Tonight, Matthew Weiner will be on top of the TV world at the Emmys, where his AMC drama Mad Men will be gunning for its fourth Best Drama award. Ok, so it probably won’t win, but still, he’ll get a much warmer welcome by the TV Academy than he did at the movies this weekend: Are You Here, the first film he wrote and directed, was quietly dumped into a handful of theaters and released simultaneously on VOD. Oh, and it earned a whopping 8 percent “fresh” rating on Rotten Tomatoes.
What went wrong? More like, what didn’t go wrong? Weiner seems to be continuing to follow in the footsteps—or in this case, missteps—of his mentor, The Sopranos‘ David Chase, who followed up his groundbreaking TV drama with an underwhelming movie debut, Not Fade Away (which did fade away, and quickly, at the box office). Are You Here isn’t just missing a question mark at the end of its title. It’s missing a plot, two-dimensional characters, a well-chosen cast, a consistent tone, and just about everything else.
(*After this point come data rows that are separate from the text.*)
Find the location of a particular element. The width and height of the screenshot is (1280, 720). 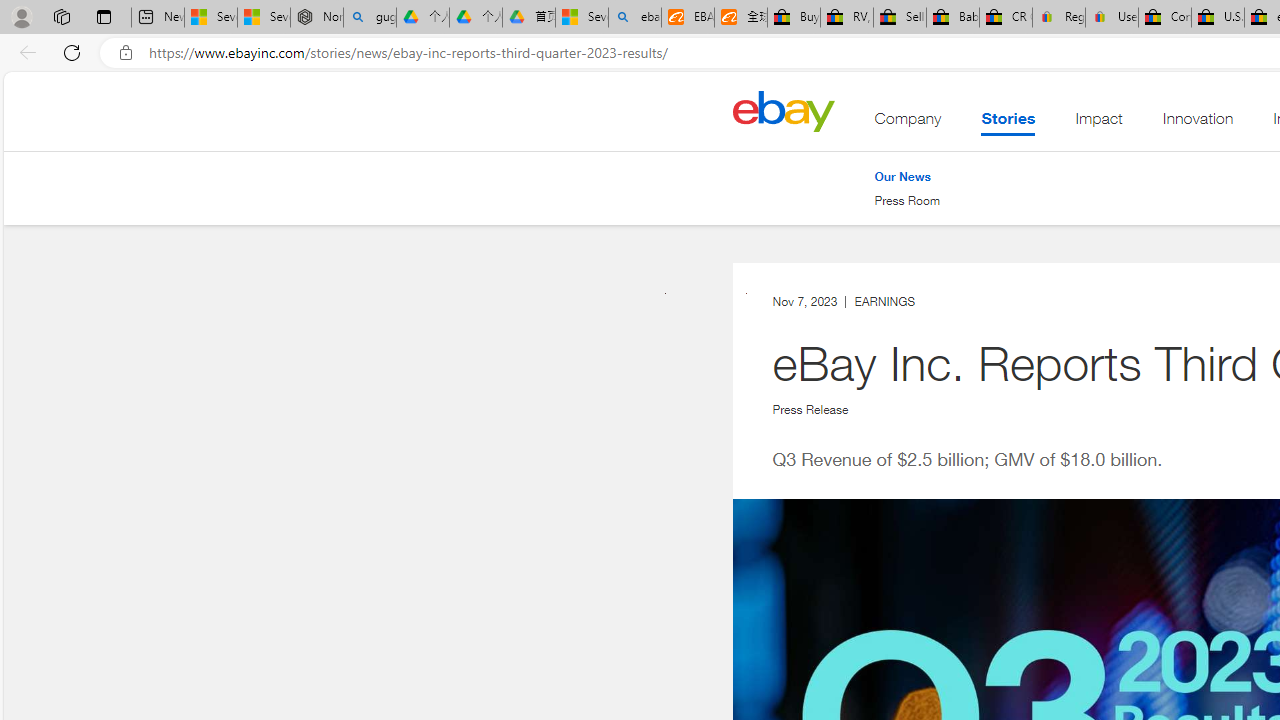

'Our News' is located at coordinates (906, 176).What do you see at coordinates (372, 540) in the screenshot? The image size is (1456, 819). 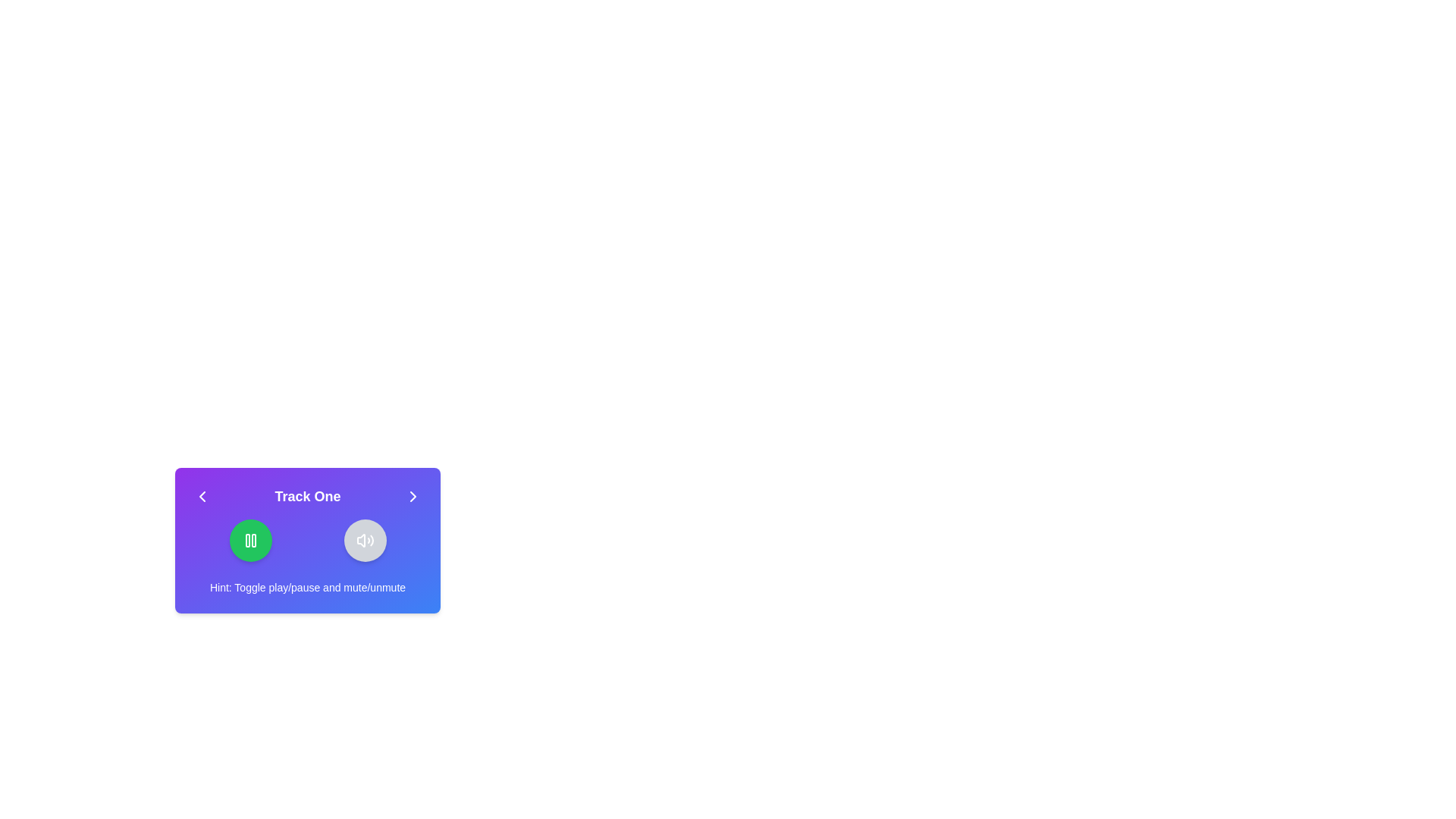 I see `the outermost arc of the audio volume icon, which is part of a set of concentric arcs visually depicting sound levels, located in the blue section of the footer` at bounding box center [372, 540].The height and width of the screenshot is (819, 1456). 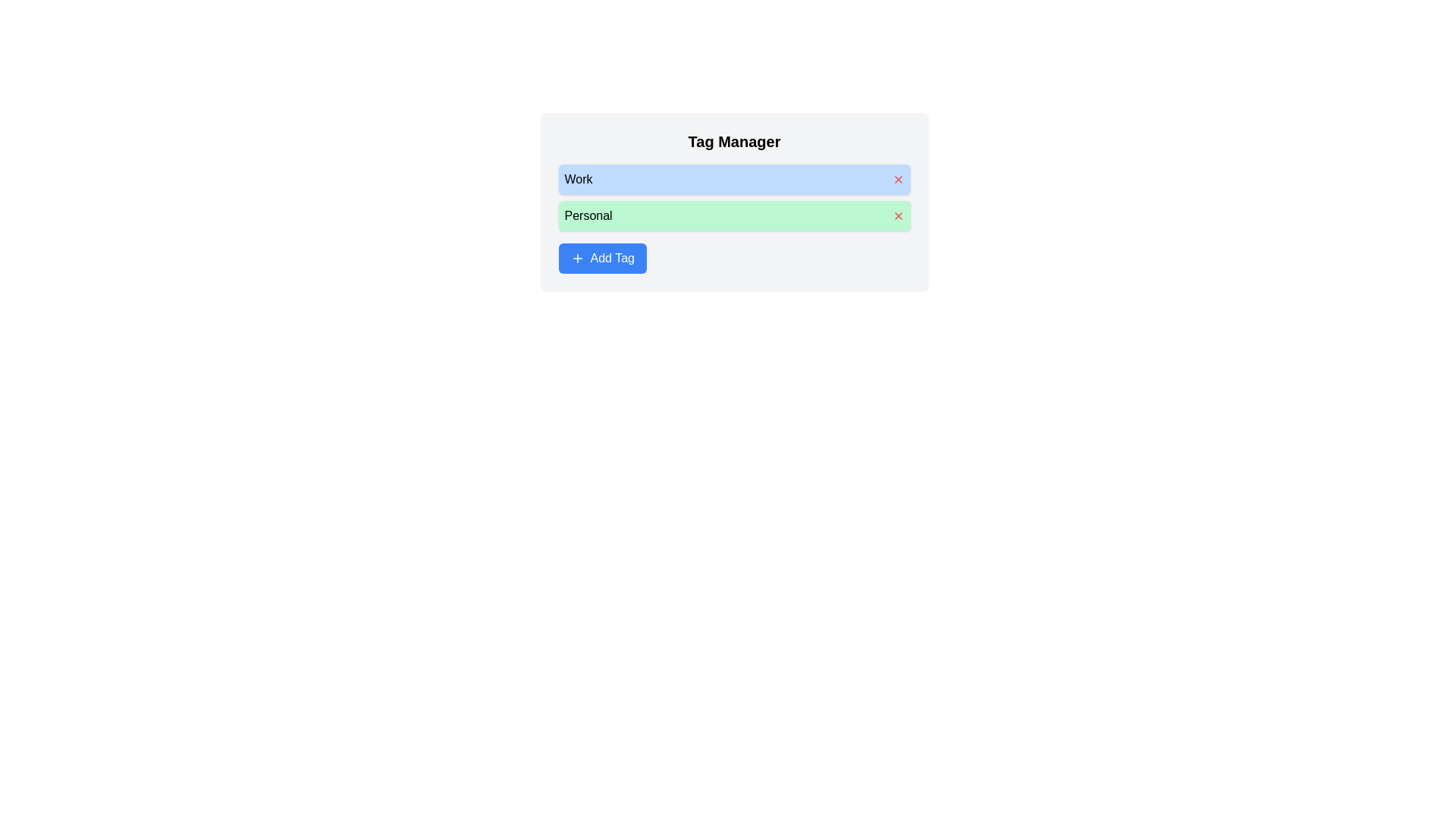 I want to click on the icon that visually indicates the action to add a new tag, which is located at the center-left of the 'Add Tag' button below the 'Work' and 'Personal' tags, so click(x=576, y=257). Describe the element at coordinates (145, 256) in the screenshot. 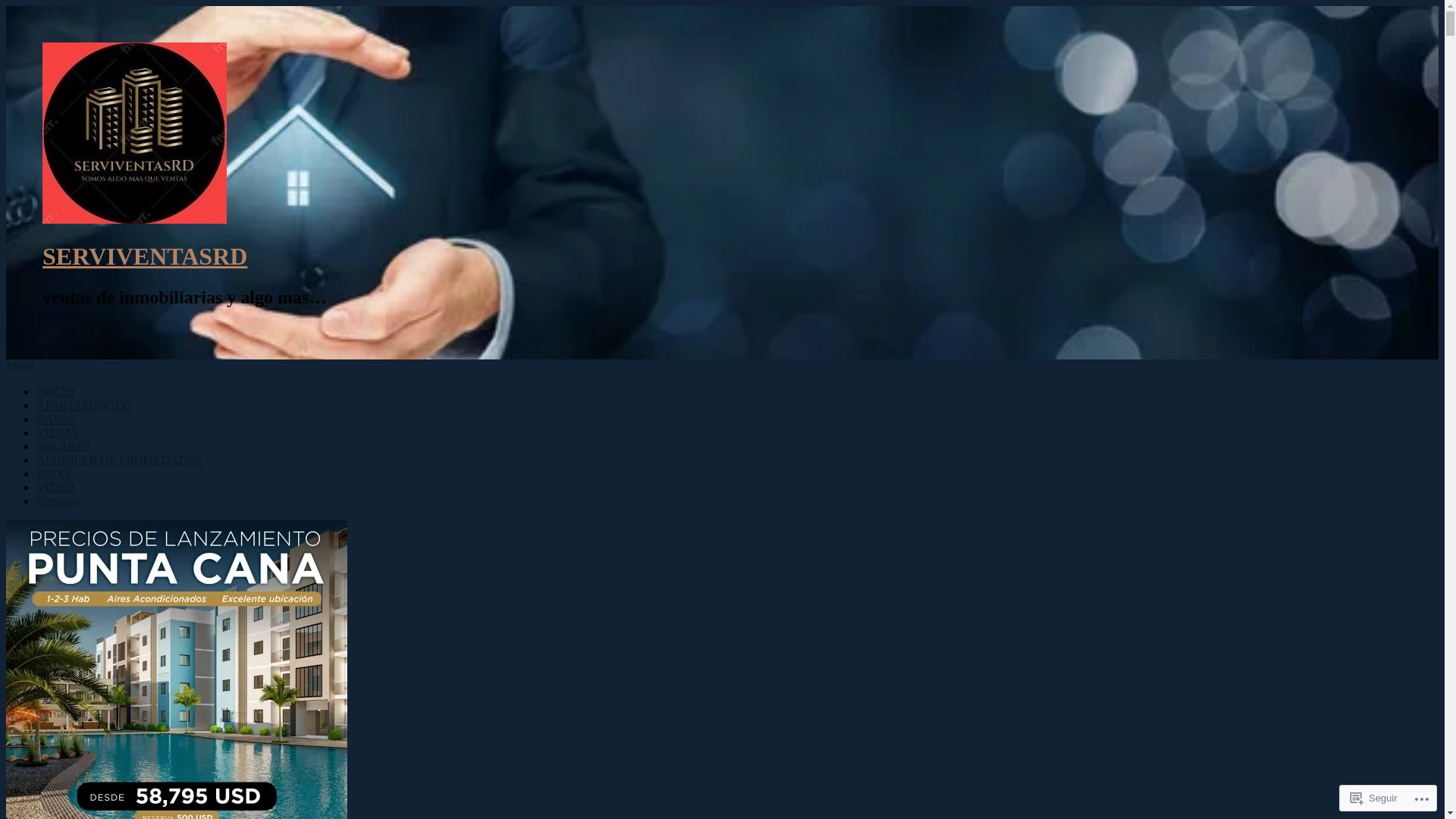

I see `'SERVIVENTASRD'` at that location.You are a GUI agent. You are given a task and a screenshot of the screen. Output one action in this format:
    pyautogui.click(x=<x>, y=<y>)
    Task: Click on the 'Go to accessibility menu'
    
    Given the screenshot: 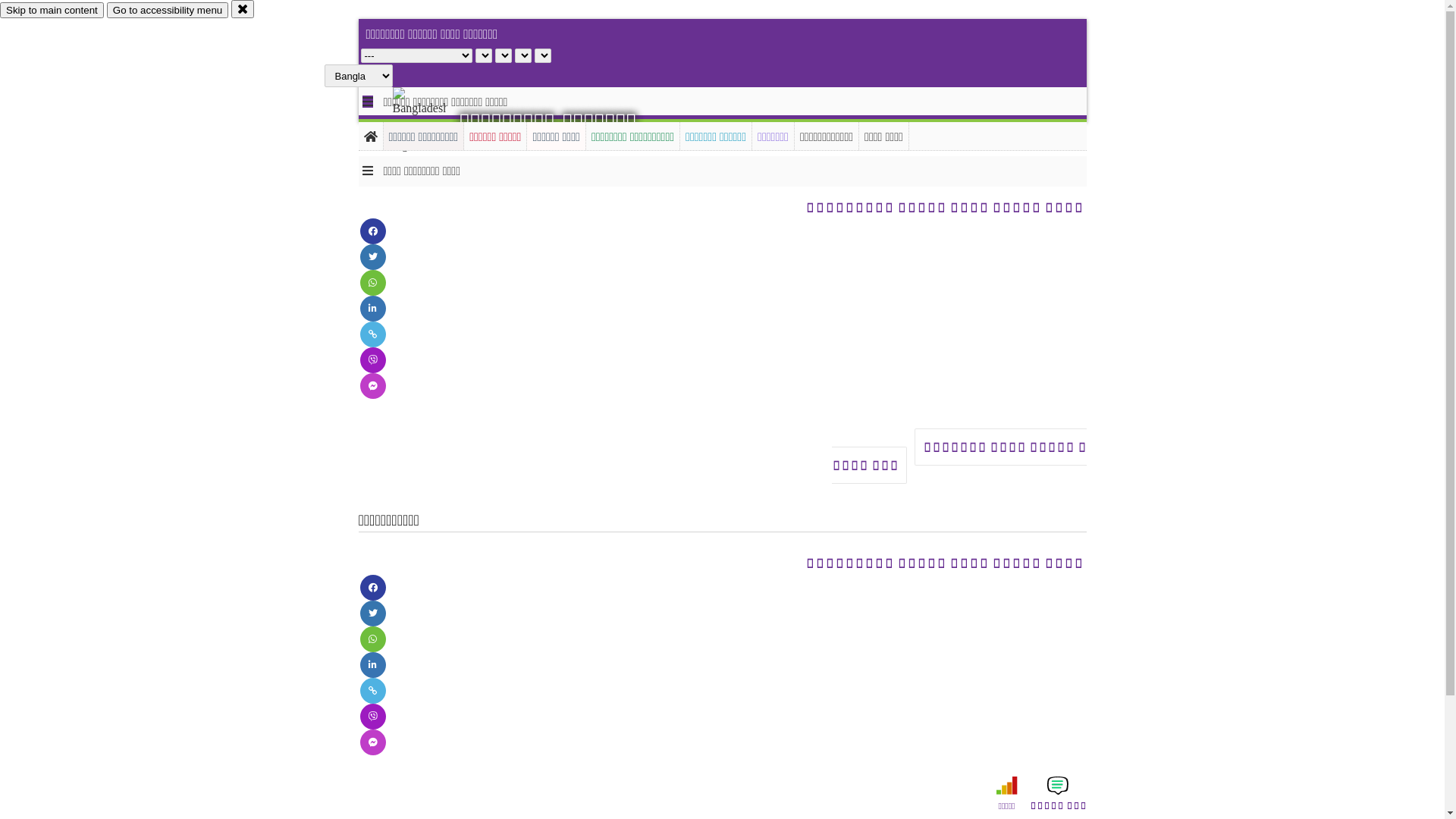 What is the action you would take?
    pyautogui.click(x=105, y=10)
    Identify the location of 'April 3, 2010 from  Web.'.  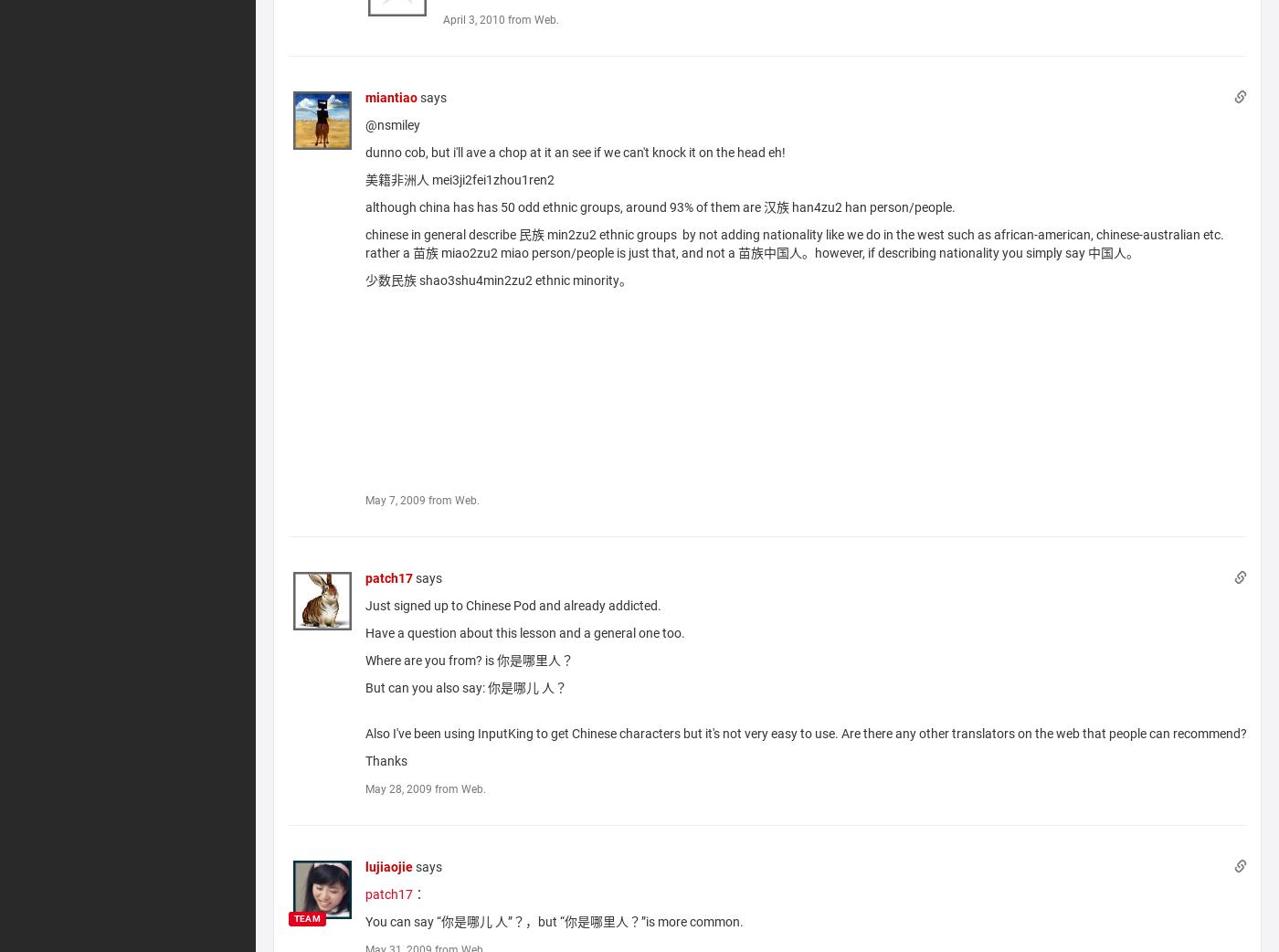
(501, 18).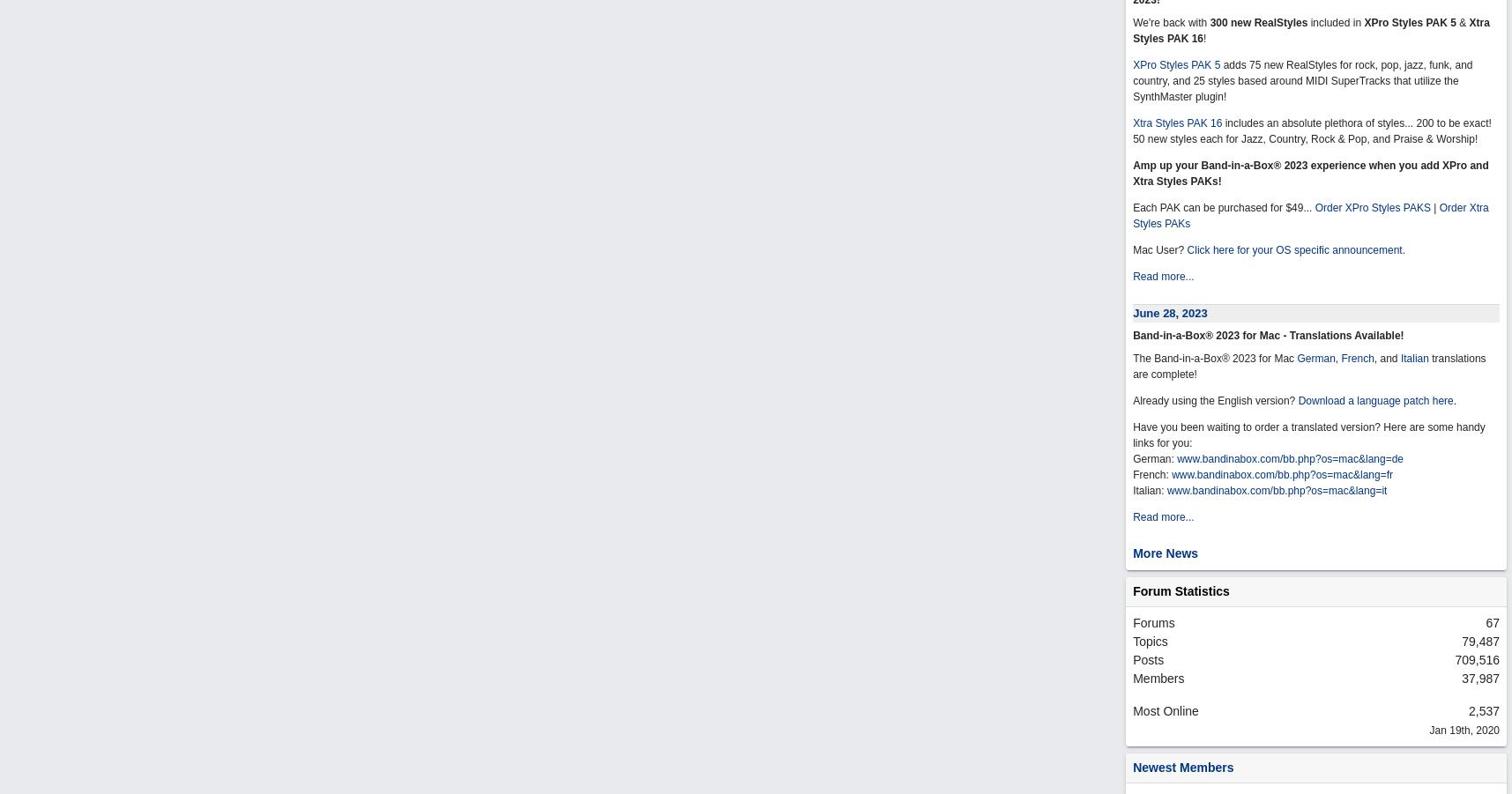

Owen Wilson and Zach Gailfianakis star as Owen Wilson and Zach Galifianakis. No, they don’t play themselves, they just play the same characters they always play: Wilson’s a peevish narcissist and Galifianakis is a mentally unstable man-child. They take a road trip together—because we haven’t seen enough Galifianakis road-trip movies after three Hangovers and Due Date—when Zach’s dad dies and leaves him a large portion of his estate. That leads to a squabble with Zach’s snotty sister, played by Amy Poehler, who at least is doing something different than what we usually see out of her. Unfortunately, what she’s doing isn’t interesting, or funny, or anything.
Is this supposed to be a comedy? It’s not amusing. A drama? It’s impossible to take seriously. A rom-com? Maybe. Both Galifianakis and Wilson sleep with Zach’s young stepmom, played by the bland Laura Ramsey, aka Joy from Mad Men‘s “Jet Set” episode. She’s only one of several nubile actresses who appear nude, including Law & Order alum Alana de la Garza, who’s wasted as the anchorwoman at the Annapolis, Maryland, TV station where Wilson’s Steve Dallas is the weatherman. Unfortunately, Galifianakis also bares all, and I’m not just talking about shaving his trademark beard.
Weiner also recruits a few Sopranos alums, like Paul “Father Phil” Schulze as the TV station’s news director, and Peter “Dr. Melfi’s shrink” Bogdanovich as a judge who rules in the family’s inheritance case. But even a priest and a shrink couldn’t save this misguided script. The film’s tagline, allegedly about friendship, is “There’s nothing in it for anybody.” Which pretty much describes the movie as well. In other words: Matthew Weiner, don’t quit your day job… Oops, too late!